Latifi confirmed that the national intelligence agency had been informed of possible threats ahead of the attack on the employees of Enikass TV.
“We know that there are overall threats against all media workers,” he said. “We had put in place some security measures, but it’s hard for us.”
Relatives and residents of Jalalabad called the attack against girls “cowardly” and accused the intelligence agency of negligence for "not preventing such attacks.”
“Such people have been killed many times and the intelligence department is not doing its job properly,” said Roshan, brother of Raufi on Wednesday.
The Taliban has denied any involvement.
On December 10, 2020, Malalai Maiwand, a journalist at the same TV station in Nangarhar, was killed with her driver in an attack by gunmen on their vehicle in Jalalabad.
Maiwand was also an activist in the province.
“Devastating news out of Jalalabad this evening. As Afghan journalists across the country face threats, three female media workers have been gunned down,” the US embassy said on Tuesday night.
“We must end impunity with open and transparent investigations into these vicious murders,” it said, adding: “We call on the government to defend press freedom and protect journalists. The perpetrators must be held accountable and stop their terrorism against Afghan civilians.”
Amnesty International condemned the killing and said “these appalling attacks should be stopped immediately. The government should investigate these killings and bring perpetrators to justice."

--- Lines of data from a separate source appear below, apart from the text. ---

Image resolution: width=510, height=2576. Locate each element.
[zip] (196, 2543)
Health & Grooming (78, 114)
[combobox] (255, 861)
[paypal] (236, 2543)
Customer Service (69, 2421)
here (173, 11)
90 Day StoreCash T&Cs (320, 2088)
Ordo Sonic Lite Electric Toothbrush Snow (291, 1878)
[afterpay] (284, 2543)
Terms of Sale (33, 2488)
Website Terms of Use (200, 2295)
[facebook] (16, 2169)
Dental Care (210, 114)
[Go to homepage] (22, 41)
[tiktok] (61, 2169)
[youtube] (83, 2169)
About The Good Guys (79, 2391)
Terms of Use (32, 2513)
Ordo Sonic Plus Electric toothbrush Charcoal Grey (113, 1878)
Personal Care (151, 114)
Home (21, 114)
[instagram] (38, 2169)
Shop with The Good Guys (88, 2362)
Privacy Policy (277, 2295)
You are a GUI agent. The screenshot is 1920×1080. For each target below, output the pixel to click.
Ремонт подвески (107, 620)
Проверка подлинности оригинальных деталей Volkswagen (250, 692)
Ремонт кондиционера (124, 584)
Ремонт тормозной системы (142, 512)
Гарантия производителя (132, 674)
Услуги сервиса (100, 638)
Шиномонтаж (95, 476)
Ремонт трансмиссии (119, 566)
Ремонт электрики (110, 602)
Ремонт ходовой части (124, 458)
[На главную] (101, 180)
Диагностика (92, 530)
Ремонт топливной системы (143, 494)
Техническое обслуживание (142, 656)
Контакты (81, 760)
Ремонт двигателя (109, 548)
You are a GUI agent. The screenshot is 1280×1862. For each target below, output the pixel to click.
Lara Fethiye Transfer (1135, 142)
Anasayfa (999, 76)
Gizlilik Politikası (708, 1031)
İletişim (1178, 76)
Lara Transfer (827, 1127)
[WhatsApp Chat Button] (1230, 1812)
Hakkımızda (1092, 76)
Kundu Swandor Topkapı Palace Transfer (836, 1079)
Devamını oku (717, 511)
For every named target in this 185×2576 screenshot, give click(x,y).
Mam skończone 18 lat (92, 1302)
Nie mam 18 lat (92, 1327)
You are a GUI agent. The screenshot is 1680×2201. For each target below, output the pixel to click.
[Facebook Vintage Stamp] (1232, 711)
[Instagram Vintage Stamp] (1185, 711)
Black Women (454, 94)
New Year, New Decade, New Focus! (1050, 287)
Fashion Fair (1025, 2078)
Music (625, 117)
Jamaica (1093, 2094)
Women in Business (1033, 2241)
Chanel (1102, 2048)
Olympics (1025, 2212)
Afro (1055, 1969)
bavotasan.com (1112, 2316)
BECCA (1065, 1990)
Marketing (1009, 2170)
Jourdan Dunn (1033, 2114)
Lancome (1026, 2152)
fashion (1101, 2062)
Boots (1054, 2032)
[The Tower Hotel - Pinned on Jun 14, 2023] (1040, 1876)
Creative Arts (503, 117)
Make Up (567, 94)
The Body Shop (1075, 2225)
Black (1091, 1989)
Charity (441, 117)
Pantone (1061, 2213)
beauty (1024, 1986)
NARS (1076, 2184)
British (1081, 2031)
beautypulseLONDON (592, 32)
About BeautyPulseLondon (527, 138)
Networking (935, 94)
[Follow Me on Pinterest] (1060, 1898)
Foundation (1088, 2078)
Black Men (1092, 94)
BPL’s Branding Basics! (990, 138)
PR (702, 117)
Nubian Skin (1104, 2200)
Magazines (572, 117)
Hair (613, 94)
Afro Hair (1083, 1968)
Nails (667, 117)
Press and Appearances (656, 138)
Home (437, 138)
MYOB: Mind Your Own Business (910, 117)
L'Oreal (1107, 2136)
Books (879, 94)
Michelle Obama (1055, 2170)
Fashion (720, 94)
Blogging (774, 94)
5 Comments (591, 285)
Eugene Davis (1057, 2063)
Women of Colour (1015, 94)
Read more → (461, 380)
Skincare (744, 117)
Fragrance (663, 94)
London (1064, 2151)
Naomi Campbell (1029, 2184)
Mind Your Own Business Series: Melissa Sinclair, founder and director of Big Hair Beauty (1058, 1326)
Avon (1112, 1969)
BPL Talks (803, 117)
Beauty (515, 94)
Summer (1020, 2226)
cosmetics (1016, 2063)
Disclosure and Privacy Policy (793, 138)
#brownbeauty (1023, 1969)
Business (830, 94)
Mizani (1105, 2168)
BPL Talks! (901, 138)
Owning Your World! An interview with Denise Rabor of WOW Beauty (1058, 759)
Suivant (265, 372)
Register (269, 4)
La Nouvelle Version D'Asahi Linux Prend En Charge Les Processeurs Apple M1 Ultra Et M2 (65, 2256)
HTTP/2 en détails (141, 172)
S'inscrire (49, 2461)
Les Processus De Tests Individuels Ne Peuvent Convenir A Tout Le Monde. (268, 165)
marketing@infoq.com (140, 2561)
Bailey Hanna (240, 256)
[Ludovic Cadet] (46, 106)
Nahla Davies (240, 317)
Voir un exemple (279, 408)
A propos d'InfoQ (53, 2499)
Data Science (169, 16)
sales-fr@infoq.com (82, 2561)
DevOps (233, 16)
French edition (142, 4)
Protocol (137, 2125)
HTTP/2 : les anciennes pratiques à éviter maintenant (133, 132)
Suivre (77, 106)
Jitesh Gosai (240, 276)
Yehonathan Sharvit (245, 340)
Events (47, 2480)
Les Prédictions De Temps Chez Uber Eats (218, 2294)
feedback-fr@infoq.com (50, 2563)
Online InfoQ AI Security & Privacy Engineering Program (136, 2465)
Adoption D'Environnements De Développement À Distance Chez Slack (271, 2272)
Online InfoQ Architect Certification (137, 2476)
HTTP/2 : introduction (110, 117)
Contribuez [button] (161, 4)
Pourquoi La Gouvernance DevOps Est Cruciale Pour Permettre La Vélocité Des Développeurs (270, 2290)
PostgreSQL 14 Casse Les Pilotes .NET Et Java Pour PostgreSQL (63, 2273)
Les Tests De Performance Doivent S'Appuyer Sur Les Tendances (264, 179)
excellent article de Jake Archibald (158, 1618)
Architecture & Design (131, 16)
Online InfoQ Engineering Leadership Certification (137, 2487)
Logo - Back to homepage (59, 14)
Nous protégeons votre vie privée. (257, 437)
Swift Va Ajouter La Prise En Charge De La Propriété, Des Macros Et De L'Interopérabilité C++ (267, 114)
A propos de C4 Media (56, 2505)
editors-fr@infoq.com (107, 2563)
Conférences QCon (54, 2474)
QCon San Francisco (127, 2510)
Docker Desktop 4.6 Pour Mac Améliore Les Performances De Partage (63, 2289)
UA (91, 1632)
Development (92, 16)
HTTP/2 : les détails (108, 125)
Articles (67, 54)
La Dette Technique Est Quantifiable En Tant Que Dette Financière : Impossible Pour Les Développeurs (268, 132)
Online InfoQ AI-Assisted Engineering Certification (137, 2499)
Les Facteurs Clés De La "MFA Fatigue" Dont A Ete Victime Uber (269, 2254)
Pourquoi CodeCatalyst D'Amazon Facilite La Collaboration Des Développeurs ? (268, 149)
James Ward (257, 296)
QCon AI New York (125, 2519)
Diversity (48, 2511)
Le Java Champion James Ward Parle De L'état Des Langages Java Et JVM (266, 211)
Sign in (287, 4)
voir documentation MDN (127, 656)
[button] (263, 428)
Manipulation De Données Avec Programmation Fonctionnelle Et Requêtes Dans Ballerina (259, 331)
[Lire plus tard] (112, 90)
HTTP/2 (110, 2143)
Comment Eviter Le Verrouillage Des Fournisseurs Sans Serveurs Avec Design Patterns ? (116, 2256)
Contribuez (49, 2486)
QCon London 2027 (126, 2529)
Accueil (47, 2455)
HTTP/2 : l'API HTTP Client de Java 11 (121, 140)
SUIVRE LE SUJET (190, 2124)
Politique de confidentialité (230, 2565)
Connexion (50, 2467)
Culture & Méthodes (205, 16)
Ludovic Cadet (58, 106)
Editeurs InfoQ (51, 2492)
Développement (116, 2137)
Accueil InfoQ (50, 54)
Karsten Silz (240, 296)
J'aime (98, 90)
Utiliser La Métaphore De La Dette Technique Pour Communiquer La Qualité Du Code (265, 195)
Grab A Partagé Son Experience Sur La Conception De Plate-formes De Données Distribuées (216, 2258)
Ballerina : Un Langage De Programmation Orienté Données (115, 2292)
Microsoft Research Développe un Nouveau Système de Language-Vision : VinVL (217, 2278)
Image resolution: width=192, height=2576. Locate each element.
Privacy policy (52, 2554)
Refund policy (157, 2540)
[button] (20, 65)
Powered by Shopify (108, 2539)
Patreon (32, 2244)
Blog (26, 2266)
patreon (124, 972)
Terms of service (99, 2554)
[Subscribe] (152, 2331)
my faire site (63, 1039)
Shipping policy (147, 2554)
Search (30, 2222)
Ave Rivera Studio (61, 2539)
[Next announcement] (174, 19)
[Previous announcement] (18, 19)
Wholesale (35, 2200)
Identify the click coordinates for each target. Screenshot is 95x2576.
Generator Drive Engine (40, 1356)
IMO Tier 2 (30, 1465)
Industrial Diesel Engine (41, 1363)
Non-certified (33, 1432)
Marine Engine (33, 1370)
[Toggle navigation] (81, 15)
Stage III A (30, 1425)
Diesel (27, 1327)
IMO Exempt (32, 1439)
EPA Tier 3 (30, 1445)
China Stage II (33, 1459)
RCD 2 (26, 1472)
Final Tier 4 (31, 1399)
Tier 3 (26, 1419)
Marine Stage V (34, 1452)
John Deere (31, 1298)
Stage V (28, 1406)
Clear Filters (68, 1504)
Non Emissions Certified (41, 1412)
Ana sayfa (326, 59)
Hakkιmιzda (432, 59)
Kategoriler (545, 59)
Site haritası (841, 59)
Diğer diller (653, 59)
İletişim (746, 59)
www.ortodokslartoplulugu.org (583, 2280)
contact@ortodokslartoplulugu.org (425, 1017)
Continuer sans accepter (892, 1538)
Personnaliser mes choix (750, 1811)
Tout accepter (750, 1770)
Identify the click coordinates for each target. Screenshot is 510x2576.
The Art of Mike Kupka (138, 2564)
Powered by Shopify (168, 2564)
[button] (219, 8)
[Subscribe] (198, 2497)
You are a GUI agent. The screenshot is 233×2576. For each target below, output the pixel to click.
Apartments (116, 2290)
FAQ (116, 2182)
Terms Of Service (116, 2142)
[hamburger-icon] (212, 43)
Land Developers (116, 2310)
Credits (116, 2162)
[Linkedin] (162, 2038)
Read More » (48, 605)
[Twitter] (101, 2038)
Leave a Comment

UNAMA also said: "Another dreadful day for media in Afghanistan. UNAMA grieves with the families of the female media professionals killed today in Jalalabad.”
“UN calls for prompt, transparent and independent investigations into these brutal killings. Time to protect journalists!” it said.
On February 15, the UN mission in Afghanistan in a report said that at least 11 human rights defenders and media workers were killed in targeted attacks in Afghanistan from September 12, 2020--when the peace negotiations started in Doha--through January 2021.
The report said the human rights and media space has contracted as a result, with many professionals exercising self-censorship in their work, quitting their jobs, and leaving their homes and communities with hopes it will improve their safety.
Many, including high profile personalities, have fled the country, the report says, adding that the killings have had the broader impact across society of also diminishing expectations around efforts towards peace.
The report records a total of 65 human rights defenders and media professionals killed in the period from January 1, 2018, to January 31, 2021-- 32 from the human rights sector and 33 from the media. Of these, 11 (five human rights defenders and six media) were killed in the four-month period from October 1, 2020, to January 31, 2021, alone.
The report notes that as they work to provide timely information to the population of Afghanistan on a range of issues (including violations of international humanitarian law and human rights law), human rights defenders, journalists and media workers are far too often exposed to threats, intimidation, harassment, surveillance or arbitrary detention.
The report underlines that all actors have an important role to play in preventing such killings and intimidation, promoting accountability and preventing impunity.
Investigations into killings must be independent, impartial, prompt, thorough, effective, credible and transparent, the report said.
The report suggests that the prosecution of suspected perpetrators should strictly follow due process and fair trial standards.